_Excerto escolhido_.
════════════════
A fls. 157 veio o magistrado do Ministério Público junto deste Tribunal requerer 'o esclarecimento das seguintes obscuridades e ambiguidades de que o mesmo acórdão padece':
1ª. - ter-se escrito nesse acórdão que o acórdão da Relação não indicou o preceito ou princípio constitucional violado pelo nº. 3 do artigo 133º. do Código do Notariado, quando a verdade é que o juízo de
'inconstitucionalidade' a que chegou o acórdão recorrido se fundamentou nos artigos 207º. e 8º. da Constituição e no artigo 44º. da Lei Uniforme relativa às Letras e Livranças;
2ª. - ter o acórdão deste Tribunal reduzido o fundamento da desaplicação pelo acórdão recorrido do nº. 3 do artigo 133º. do Código do Notariado à contrariedade com a citada disposição da Lei Uniforme, quando é certo que, como se disse, o mesmo acórdão (recorrido) fundamentou tal desaplicação também na violação do artigo 8º. da Constituição;
3ª. - ter o acórdão deduzido do regime dos artigos
75º.-A e 76º., nº. 2, da Lei nº. 28/82 - não conhecimento do recurso (pelo Tribunal Constitucional) quando o recorrente não indica qualquer dos elementos exigidos pelo primeiro desses preceitos, mesmo depois de convidado para suprir a falta, e, apesar disso, o recurso é admitido (no tribunal recorrido) - a impossibilidade de convolação, v.g., para a alínea i) do nº. 1 do artigo 70º. da referida Lei do recurso interposto com fundamento na alínea a).
Cumpre decidir.
2. Nos termos do artigo 669º., alínea a), do actual Código de Processo Civil (aprovado pelo Decreto-Lei nº. 44 129, de 28 de Dezembro de 1961), pode qualquer das partes requerer no tribunal que proferiu a sentença o esclarecimento de alguma obscuridade ou ambiguidade que ela contenha. Este preceito é aplicável à 2ª. instância por força do artigo 716º. do mesmo Código (incluído nas disposições por que se rege a apelação) e aos recursos de constitucionalidade por virtude do artigo 69º. da Lei nº. 28/82.
Sobre este vício da sentença e a propósito do preceito correspondente do Código de 1939 (o artigo 670º., alínea a), escreveu o Professor José Alberto dos Reis, Código de Processo Civil Anotado, volume V,
1952, nota 1 a esse artigo:
A sentença é obscura quando contém algum passo cujo sentido seja ininteligível;
é ambígua quando alguma passagem se preste a interpretações diferentes. Num caso não se sabe o que o juiz quis dizer; no outro hesita-se entre dois sentidos diferentes e porventura opostos. É evidente que, em última análise, a ambiguidade é uma forma especial de obscuridade. Se determinado passo da sentença é susceptível de duas interpretações diversas, não se sabe, ao certo, qual o pensamento do juiz'.
════════════════
_Material_.
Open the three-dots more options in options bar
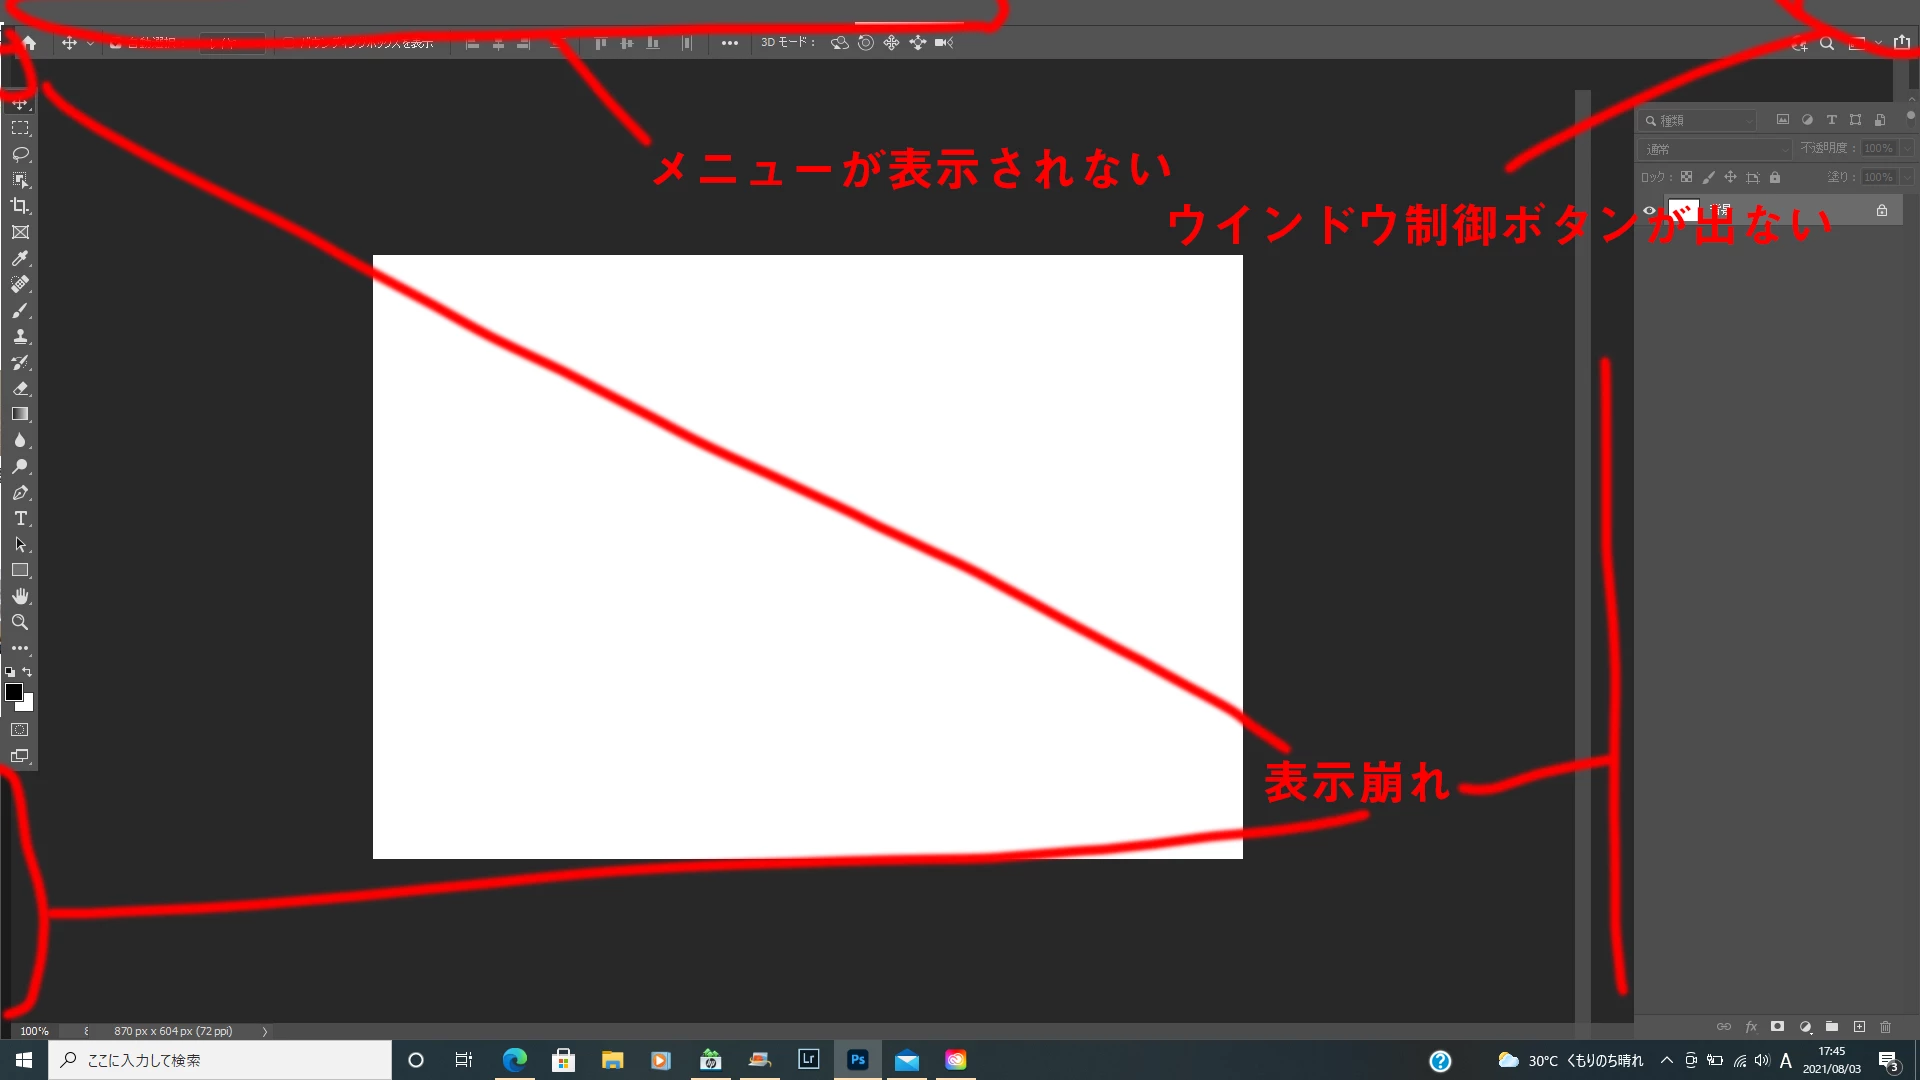The width and height of the screenshot is (1920, 1080). coord(730,43)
════════════════
_Instrução A_. No excerto escolhido, qual decreto-lei aprovou o atual Código de Processo Civil?
_Instrução B_. Copie do excerto escolhido o trecho entre "Cumpre decidir." e "Lei nº. 28/82.", com ambos incluídos.
_Instrução C_. Quais artigos da Lei nº. 28/82 são citados no excerto escolhido?
A listagem não tem nenhum papel aqui.

_Resolução A_. O Decreto-Lei nº. 44 129, de 28 de Dezembro de 1961.

_Resolução B_.
Cumpre decidir.
2. Nos termos do artigo 669º., alínea a), do actual Código de Processo Civil (aprovado pelo Decreto-Lei nº. 44 129, de 28 de Dezembro de 1961), pode qualquer das partes requerer no tribunal que proferiu a sentença o esclarecimento de alguma obscuridade ou ambiguidade que ela contenha. Este preceito é aplicável à 2ª. instância por força do artigo 716º. do mesmo Código (incluído nas disposições por que se rege a apelação) e aos recursos de constitucionalidade por virtude do artigo 69º. da Lei nº. 28/82.

_Resolução C_.
- artigo 75º.-A
- artigo 76º.
- artigo 70º.
- artigo 69º.